Information given |
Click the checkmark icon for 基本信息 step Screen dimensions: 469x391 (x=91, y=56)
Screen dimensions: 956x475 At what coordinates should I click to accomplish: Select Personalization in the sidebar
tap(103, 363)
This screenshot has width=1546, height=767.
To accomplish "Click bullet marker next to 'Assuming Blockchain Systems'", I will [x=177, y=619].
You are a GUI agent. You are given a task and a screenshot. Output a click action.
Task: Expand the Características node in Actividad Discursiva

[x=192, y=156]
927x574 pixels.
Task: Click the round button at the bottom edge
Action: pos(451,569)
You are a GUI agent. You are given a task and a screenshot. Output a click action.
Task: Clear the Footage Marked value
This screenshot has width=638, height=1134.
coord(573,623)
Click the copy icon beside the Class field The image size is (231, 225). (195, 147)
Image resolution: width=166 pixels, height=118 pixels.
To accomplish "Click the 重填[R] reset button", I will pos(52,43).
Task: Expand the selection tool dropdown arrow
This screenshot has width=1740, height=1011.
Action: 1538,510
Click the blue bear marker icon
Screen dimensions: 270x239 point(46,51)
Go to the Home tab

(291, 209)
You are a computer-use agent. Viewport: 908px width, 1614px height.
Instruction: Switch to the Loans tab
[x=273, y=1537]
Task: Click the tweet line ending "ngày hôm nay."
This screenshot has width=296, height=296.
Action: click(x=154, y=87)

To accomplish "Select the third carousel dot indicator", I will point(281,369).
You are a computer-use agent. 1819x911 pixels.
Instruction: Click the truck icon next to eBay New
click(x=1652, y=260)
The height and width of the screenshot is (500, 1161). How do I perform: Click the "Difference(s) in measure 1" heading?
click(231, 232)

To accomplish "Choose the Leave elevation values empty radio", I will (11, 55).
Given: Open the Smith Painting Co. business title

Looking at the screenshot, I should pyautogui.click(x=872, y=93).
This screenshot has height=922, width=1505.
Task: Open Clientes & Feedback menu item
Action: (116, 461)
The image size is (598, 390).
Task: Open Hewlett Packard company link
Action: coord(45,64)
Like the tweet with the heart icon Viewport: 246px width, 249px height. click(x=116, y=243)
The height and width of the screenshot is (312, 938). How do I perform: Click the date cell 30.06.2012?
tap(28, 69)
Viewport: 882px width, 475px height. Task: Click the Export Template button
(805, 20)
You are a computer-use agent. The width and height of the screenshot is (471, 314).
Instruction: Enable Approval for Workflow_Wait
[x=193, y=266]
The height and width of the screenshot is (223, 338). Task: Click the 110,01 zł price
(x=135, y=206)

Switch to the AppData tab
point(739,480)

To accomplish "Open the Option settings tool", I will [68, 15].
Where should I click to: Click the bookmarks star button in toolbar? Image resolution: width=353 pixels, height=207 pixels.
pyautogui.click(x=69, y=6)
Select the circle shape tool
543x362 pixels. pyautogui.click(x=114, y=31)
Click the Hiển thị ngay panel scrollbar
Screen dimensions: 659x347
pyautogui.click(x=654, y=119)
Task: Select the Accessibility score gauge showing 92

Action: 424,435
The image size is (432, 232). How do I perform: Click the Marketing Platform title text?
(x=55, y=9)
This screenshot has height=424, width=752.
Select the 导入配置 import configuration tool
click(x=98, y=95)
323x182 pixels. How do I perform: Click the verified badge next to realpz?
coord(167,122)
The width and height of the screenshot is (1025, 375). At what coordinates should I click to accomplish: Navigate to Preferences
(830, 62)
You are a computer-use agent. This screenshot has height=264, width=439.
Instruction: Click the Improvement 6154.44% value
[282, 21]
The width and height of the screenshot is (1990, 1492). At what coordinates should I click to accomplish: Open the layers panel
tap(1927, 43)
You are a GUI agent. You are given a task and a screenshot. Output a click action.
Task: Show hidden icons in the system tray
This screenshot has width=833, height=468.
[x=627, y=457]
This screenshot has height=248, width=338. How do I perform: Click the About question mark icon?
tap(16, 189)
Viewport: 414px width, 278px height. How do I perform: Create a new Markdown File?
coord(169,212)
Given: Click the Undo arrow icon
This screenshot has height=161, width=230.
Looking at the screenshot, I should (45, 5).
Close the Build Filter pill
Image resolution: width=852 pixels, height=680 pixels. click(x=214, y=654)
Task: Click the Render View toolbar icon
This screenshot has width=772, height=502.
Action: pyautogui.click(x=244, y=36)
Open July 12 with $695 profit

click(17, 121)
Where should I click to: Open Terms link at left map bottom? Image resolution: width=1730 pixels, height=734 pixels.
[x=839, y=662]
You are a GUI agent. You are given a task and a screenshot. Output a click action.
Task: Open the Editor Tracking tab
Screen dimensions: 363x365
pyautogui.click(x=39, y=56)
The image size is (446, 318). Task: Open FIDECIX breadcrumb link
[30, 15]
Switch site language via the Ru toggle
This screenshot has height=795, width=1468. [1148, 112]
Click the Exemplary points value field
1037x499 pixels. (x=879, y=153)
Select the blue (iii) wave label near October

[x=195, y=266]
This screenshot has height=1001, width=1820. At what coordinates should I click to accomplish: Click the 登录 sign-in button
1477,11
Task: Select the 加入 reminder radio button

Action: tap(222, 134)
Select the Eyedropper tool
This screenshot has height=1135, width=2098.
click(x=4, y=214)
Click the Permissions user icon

Task goal | Copy all of the data above line for line, with no changes at all.

Answer to this task |
Click the checkmark icon for 基本信息 step Screen dimensions: 469x391 (x=91, y=56)
Screen dimensions: 956x475 At what coordinates should I click to accomplish: Select Personalization in the sidebar
tap(103, 363)
This screenshot has width=1546, height=767.
To accomplish "Click bullet marker next to 'Assuming Blockchain Systems'", I will [x=177, y=619].
You are a GUI agent. You are given a task and a screenshot. Output a click action.
Task: Expand the Características node in Actividad Discursiva

[x=192, y=156]
927x574 pixels.
Task: Click the round button at the bottom edge
Action: pos(451,569)
You are a GUI agent. You are given a task and a screenshot. Output a click action.
Task: Clear the Footage Marked value
This screenshot has width=638, height=1134.
coord(573,623)
Click the copy icon beside the Class field The image size is (231, 225). (195, 147)
Image resolution: width=166 pixels, height=118 pixels.
To accomplish "Click the 重填[R] reset button", I will pos(52,43).
Task: Expand the selection tool dropdown arrow
This screenshot has width=1740, height=1011.
Action: 1538,510
Click the blue bear marker icon
Screen dimensions: 270x239 point(46,51)
Go to the Home tab

(291, 209)
You are a computer-use agent. Viewport: 908px width, 1614px height.
Instruction: Switch to the Loans tab
[x=273, y=1537]
Task: Click the tweet line ending "ngày hôm nay."
This screenshot has width=296, height=296.
Action: click(x=154, y=87)

To accomplish "Select the third carousel dot indicator", I will point(281,369).
You are a computer-use agent. 1819x911 pixels.
Instruction: Click the truck icon next to eBay New
click(x=1652, y=260)
The height and width of the screenshot is (500, 1161). How do I perform: Click the "Difference(s) in measure 1" heading?
click(231, 232)

To accomplish "Choose the Leave elevation values empty radio", I will (11, 55).
Given: Open the Smith Painting Co. business title

Looking at the screenshot, I should pyautogui.click(x=872, y=93).
This screenshot has height=922, width=1505.
Task: Open Clientes & Feedback menu item
Action: (116, 461)
The image size is (598, 390).
Task: Open Hewlett Packard company link
Action: coord(45,64)
Like the tweet with the heart icon Viewport: 246px width, 249px height. click(x=116, y=243)
The height and width of the screenshot is (312, 938). How do I perform: Click the date cell 30.06.2012?
tap(28, 69)
Viewport: 882px width, 475px height. Task: Click the Export Template button
(805, 20)
You are a computer-use agent. The width and height of the screenshot is (471, 314).
Instruction: Enable Approval for Workflow_Wait
[x=193, y=266]
The height and width of the screenshot is (223, 338). Task: Click the 110,01 zł price
(x=135, y=206)

Switch to the AppData tab
point(739,480)

To accomplish "Open the Option settings tool", I will [68, 15].
Where should I click to: Click the bookmarks star button in toolbar? Image resolution: width=353 pixels, height=207 pixels.
pyautogui.click(x=69, y=6)
Select the circle shape tool
543x362 pixels. pyautogui.click(x=114, y=31)
Click the Hiển thị ngay panel scrollbar
Screen dimensions: 659x347
pyautogui.click(x=654, y=119)
Task: Select the Accessibility score gauge showing 92

Action: 424,435
The image size is (432, 232). How do I perform: Click the Marketing Platform title text?
(x=55, y=9)
This screenshot has height=424, width=752.
Select the 导入配置 import configuration tool
click(x=98, y=95)
323x182 pixels. How do I perform: Click the verified badge next to realpz?
coord(167,122)
The width and height of the screenshot is (1025, 375). At what coordinates should I click to accomplish: Navigate to Preferences
(830, 62)
You are a computer-use agent. This screenshot has height=264, width=439.
Instruction: Click the Improvement 6154.44% value
[282, 21]
The width and height of the screenshot is (1990, 1492). At what coordinates should I click to accomplish: Open the layers panel
tap(1927, 43)
You are a GUI agent. You are given a task and a screenshot. Output a click action.
Task: Show hidden icons in the system tray
This screenshot has width=833, height=468.
[x=627, y=457]
This screenshot has height=248, width=338. How do I perform: Click the About question mark icon?
tap(16, 189)
Viewport: 414px width, 278px height. How do I perform: Create a new Markdown File?
coord(169,212)
Given: Click the Undo arrow icon
This screenshot has height=161, width=230.
Looking at the screenshot, I should (45, 5).
Close the Build Filter pill
Image resolution: width=852 pixels, height=680 pixels. click(x=214, y=654)
Task: Click the Render View toolbar icon
This screenshot has width=772, height=502.
Action: pyautogui.click(x=244, y=36)
Open July 12 with $695 profit

click(17, 121)
Where should I click to: Open Terms link at left map bottom? Image resolution: width=1730 pixels, height=734 pixels.
[x=839, y=662]
You are a GUI agent. You are given a task and a screenshot. Output a click action.
Task: Open the Editor Tracking tab
Screen dimensions: 363x365
pyautogui.click(x=39, y=56)
The image size is (446, 318). Task: Open FIDECIX breadcrumb link
[30, 15]
Switch site language via the Ru toggle
This screenshot has height=795, width=1468. [1148, 112]
Click the Exemplary points value field
1037x499 pixels. (x=879, y=153)
Select the blue (iii) wave label near October

[x=195, y=266]
This screenshot has height=1001, width=1820. At what coordinates should I click to accomplish: Click the 登录 sign-in button
1477,11
Task: Select the 加入 reminder radio button

Action: tap(222, 134)
Select the Eyedropper tool
This screenshot has height=1135, width=2098.
click(x=4, y=214)
Click the Permissions user icon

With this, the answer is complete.